DATE: FRIDAY, April 20, 1990                   TAG: 9004200449
SECTION: NATIONAL/INTERNATIONAL                    PAGE: A2   EDITION: METRO 
SOURCE: The Washington Post
DATELINE: WASHINGTON                                LENGTH: Medium


MILITARY MONEY SPLITS DEMOCRATS ON BUDGET PANEL

The House Budget Committee Thursday approved a $1.2 trillion fiscal 1991 spending plan, drawing the battle lines for a floor fight over military spending that threatens to undo a shaky Democratic consensus on budget priorities.

The committee voted 21-14 along straight party lines to pass the budget after liberal Democrats forced their leaders to lower the new Pentagon spending authority to $283 billion from $285.9 billion in the plan that Budget Committee Chairman Leon Panetta, D-Calif., presented.

At a news conference Wednesday, House Speaker Thomas Foley, D-Wash., Majority Leader Richard Gephardt, D-Mo., and other leaders publicly endorsed the higher military spending figure. But they then agreed to lower it after budget committee liberals threatened to scuttle the proposed plan. Now the lower figure could unite enough conservative and moderate Democrats with Republicans to jeopardize the budget when the full House considers it, perhaps as early as next week.

"It gives a lot of us conservatives real heartburn," said Rep. Jerry Huckaby, D-La. "There isn't a consensus among us whether we can support it."

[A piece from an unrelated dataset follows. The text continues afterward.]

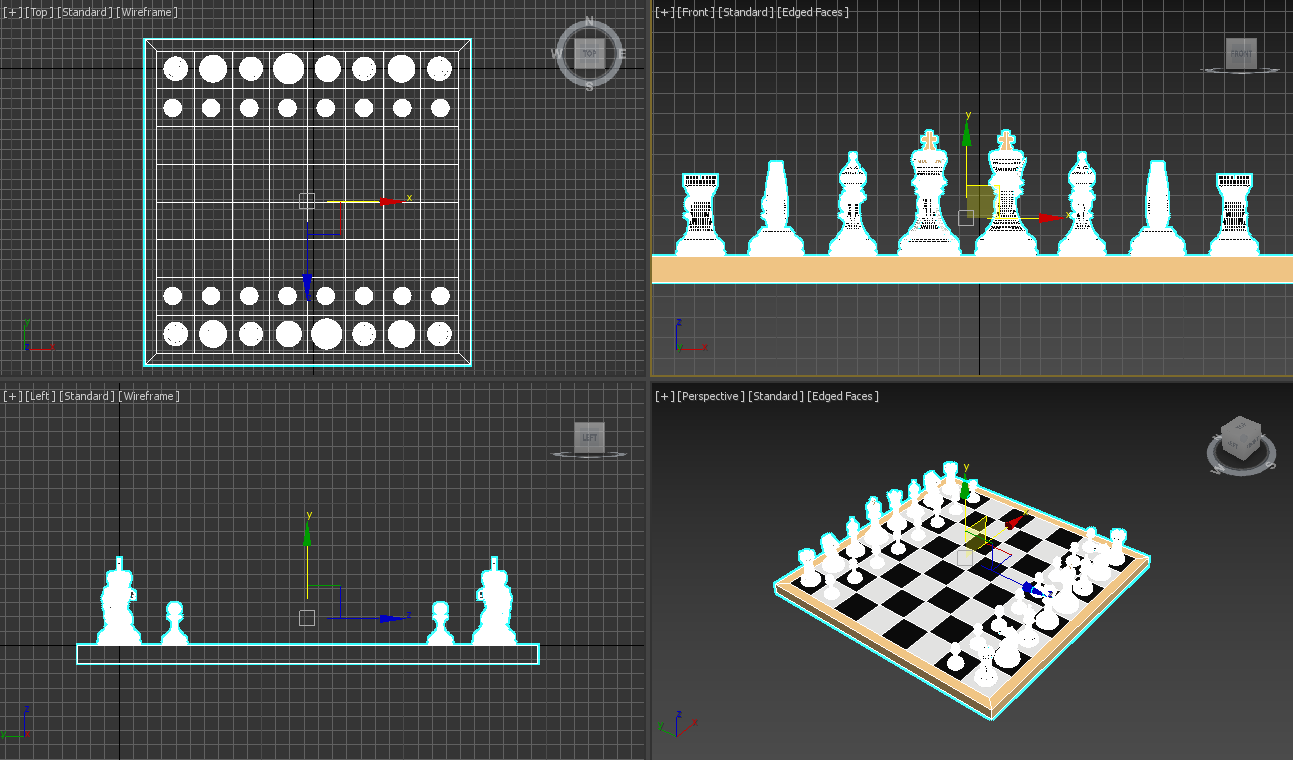1293x760 pixels.
Task: Open the [+] menu of the Left viewport
Action: 13,396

House leadership aides expressed confidence the budget will win House approval without significant changes and said the full House will be allowed to vote on amendments that would both raise and lower the defense spending figure.

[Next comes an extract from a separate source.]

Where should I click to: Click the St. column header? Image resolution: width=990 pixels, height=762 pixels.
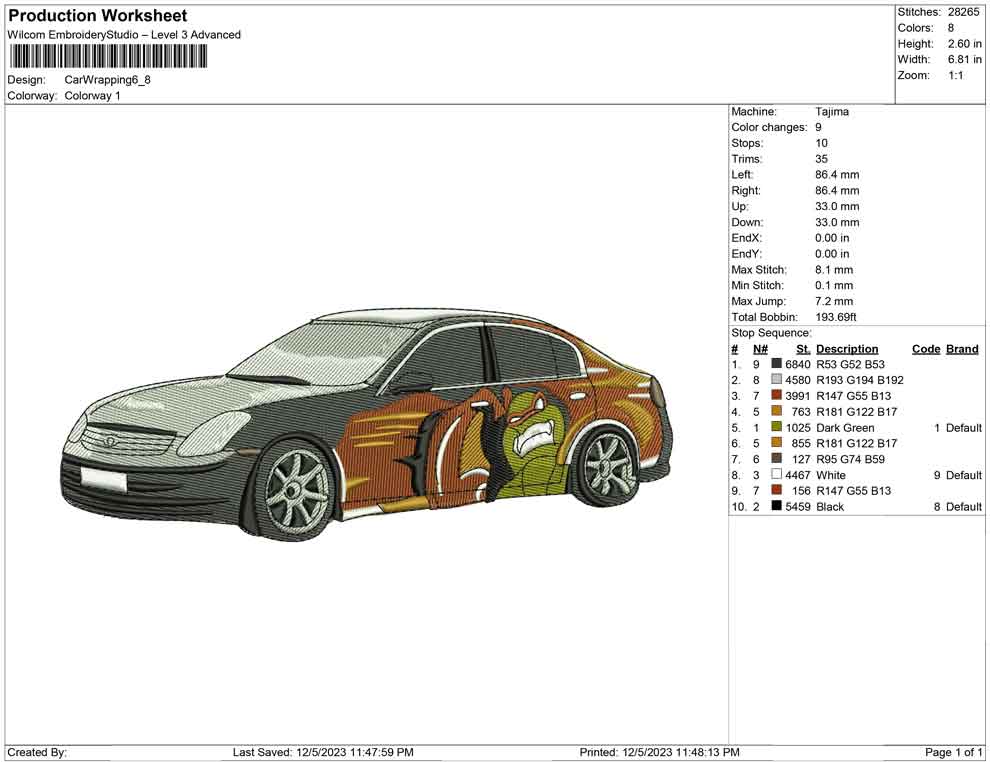[803, 349]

After the disarray over budget issues that marked the early years of Ronald Reagan's presidency, conservative and liberal House Democrats recently found common ground, agreeing that defense spending was too high and deficit-reduction was more important than new social programs.

But talk of a "peace dividend" has shaken that consensus as liberals have pressed for sharp, immediate cuts in defense spending. Gephardt, who Wednesday said the earlier, higher spending number reflected "a true consensus" among Democrats, conceded Thursday "there is not total, absolute consensus."

Liberal Democrats pressed for the lower military spending authority in exchange for a smaller reduction in direct spending in the next fiscal year, which remained at $295.4 billion, $11.5 billion less than needed to match inflation and $7.9 less than the administration wanted. The new spending authority figure is $32.8 billion less than needed to keep pace with inflation and $23.8 billion less than President Bush wants.

"We can't do all the cuts we want this year, so let's be damn well sure to make the cuts in future years," said Rep. Charles E. Schumer, D-N.Y.

The budget committee didn't make any changes to the proposed spending plan during its day-long drafting session, rejecting a series of attempts to shift money from military accounts to such social programs as education, transportation, environmental and health projects. Lawmakers are likely to offer many of the same amendments on the House floor.

In addition, the committee rejected the Bush administration's budget plan by a vote of 22-to-13, with Rep. Bill Schuette, R-Mich., joining the panel's 21 Democrats in opposing the plan. Schuette is running for his party's nomination for the Senate.